%%

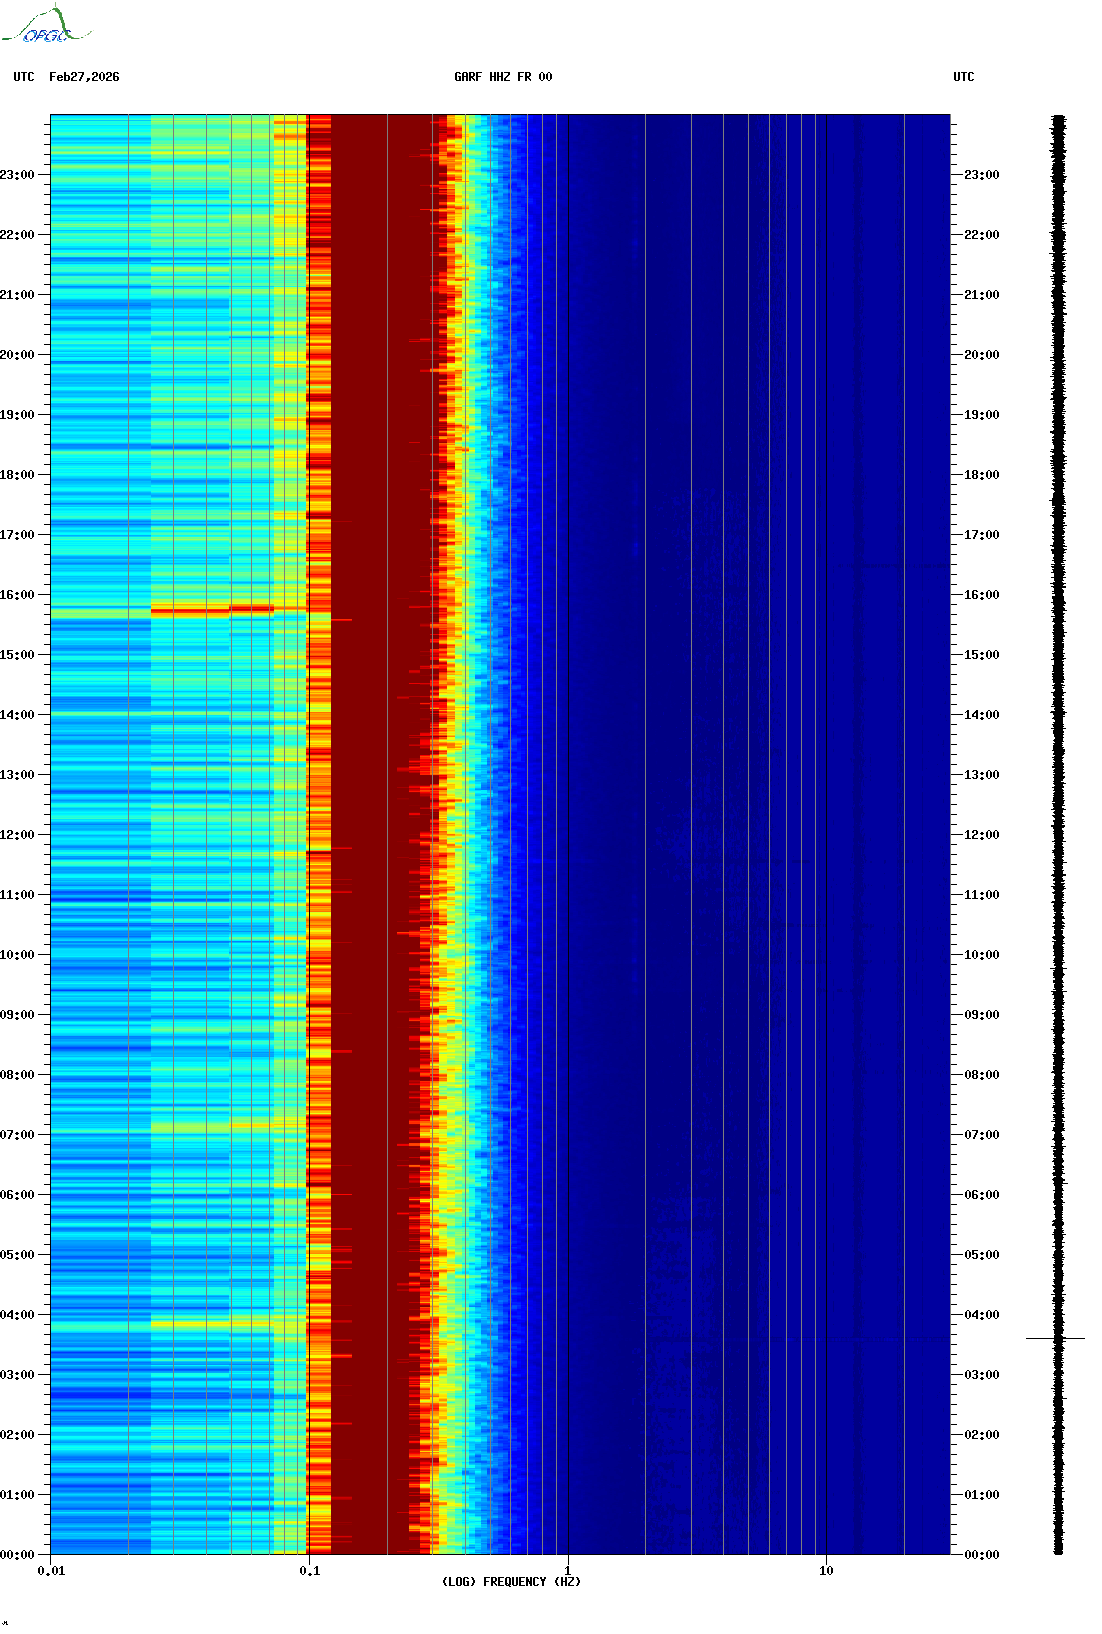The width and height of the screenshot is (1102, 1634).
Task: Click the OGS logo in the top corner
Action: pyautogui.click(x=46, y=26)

%%
%%

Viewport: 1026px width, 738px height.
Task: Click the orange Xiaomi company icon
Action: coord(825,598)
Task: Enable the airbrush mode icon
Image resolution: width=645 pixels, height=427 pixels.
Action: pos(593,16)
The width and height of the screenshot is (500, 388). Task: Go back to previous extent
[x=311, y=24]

%%
%%

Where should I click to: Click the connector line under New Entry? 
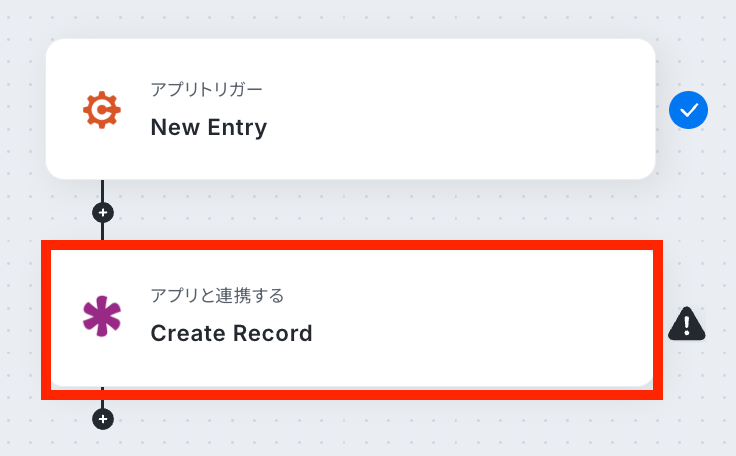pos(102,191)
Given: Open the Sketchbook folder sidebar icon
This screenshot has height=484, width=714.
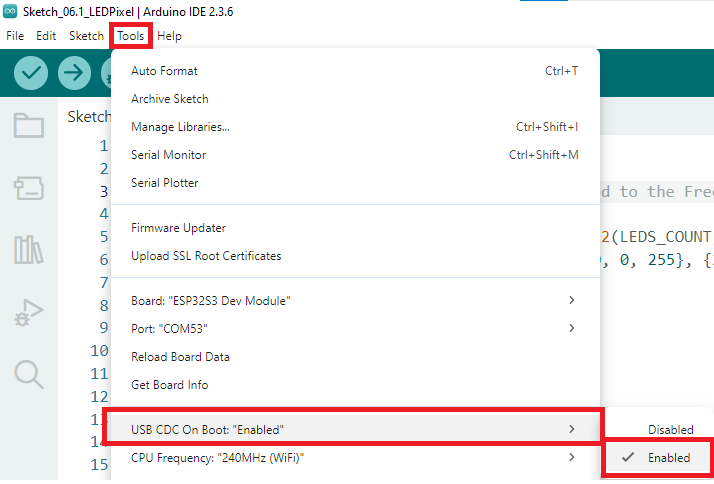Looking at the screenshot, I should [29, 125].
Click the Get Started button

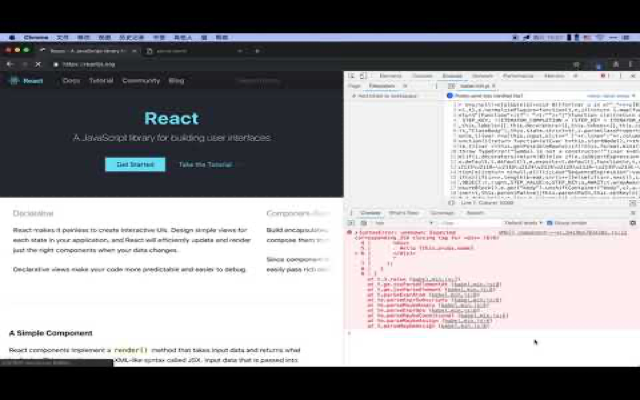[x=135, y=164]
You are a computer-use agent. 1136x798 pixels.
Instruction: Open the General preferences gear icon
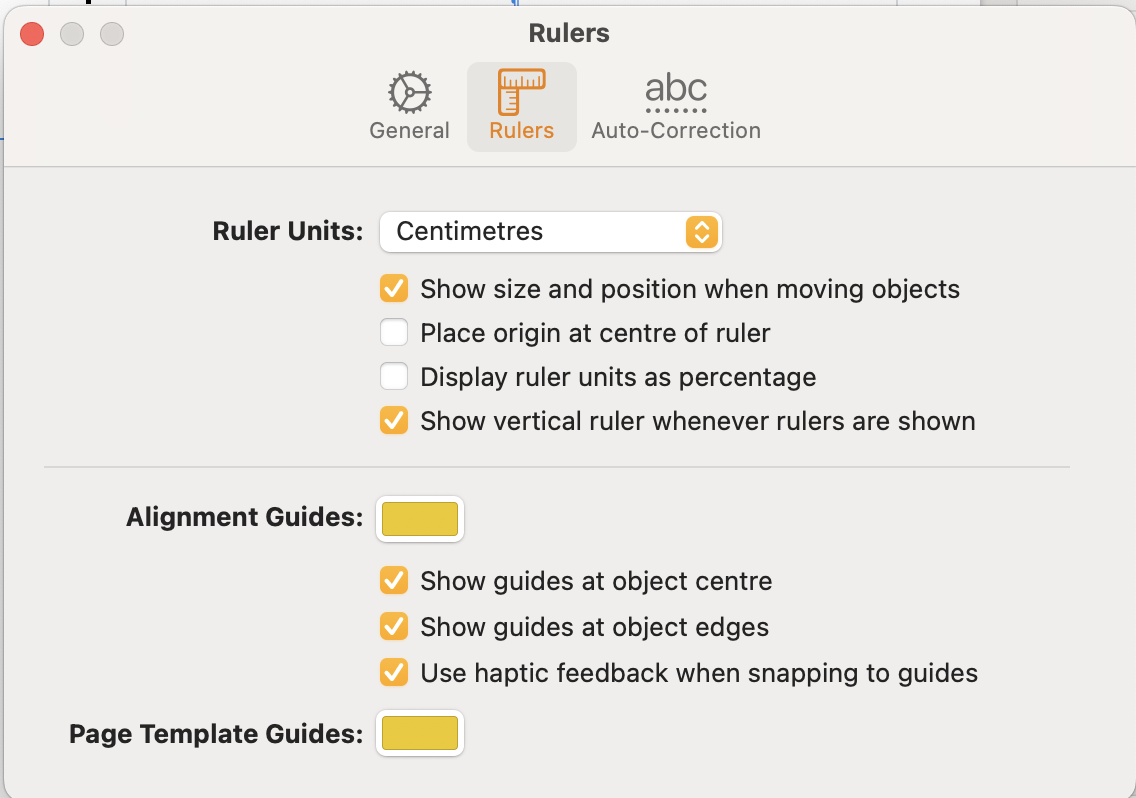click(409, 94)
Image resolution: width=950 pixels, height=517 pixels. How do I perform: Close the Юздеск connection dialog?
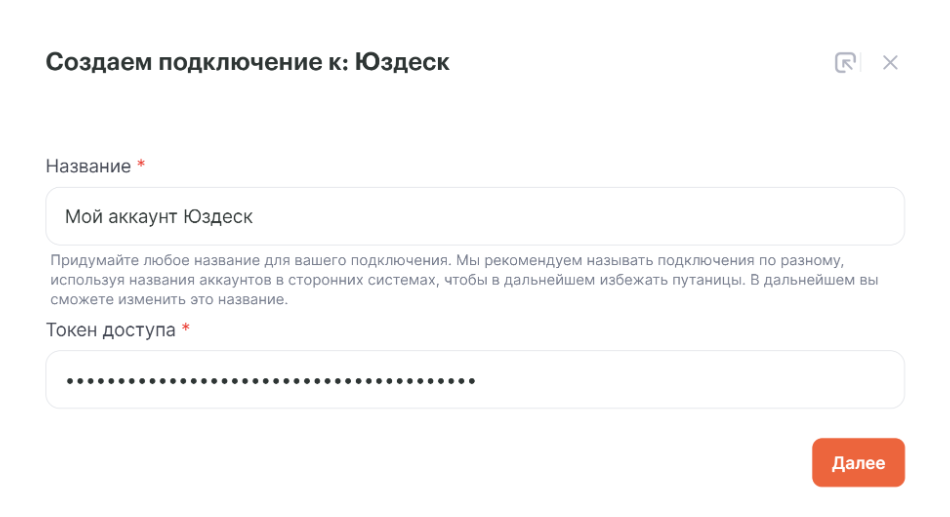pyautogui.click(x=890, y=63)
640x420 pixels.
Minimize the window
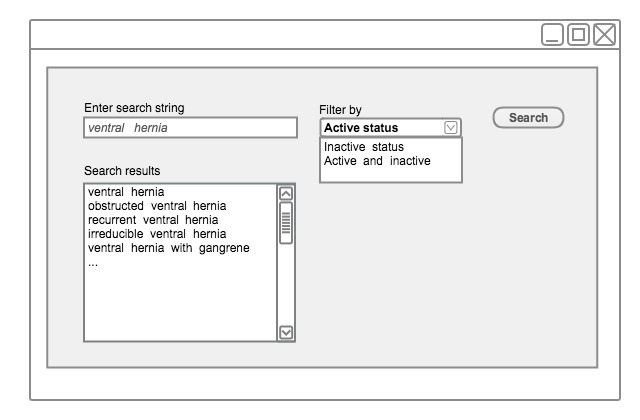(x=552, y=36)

%%

- Assignment
Using the data above, transcribe exactly the lines between those containing "Click the Get Started button" and "640x420 pixels.", inclusive, and leave every picture behind.

- Answer to the problem
Click the Get Started button

[x=135, y=164]
You are a computer-use agent. 1136x798 pixels.
Instruction: Open the General preferences gear icon
click(409, 94)
Image resolution: width=950 pixels, height=517 pixels. How do I perform: Close the Юздеск connection dialog?
pyautogui.click(x=890, y=63)
640x420 pixels.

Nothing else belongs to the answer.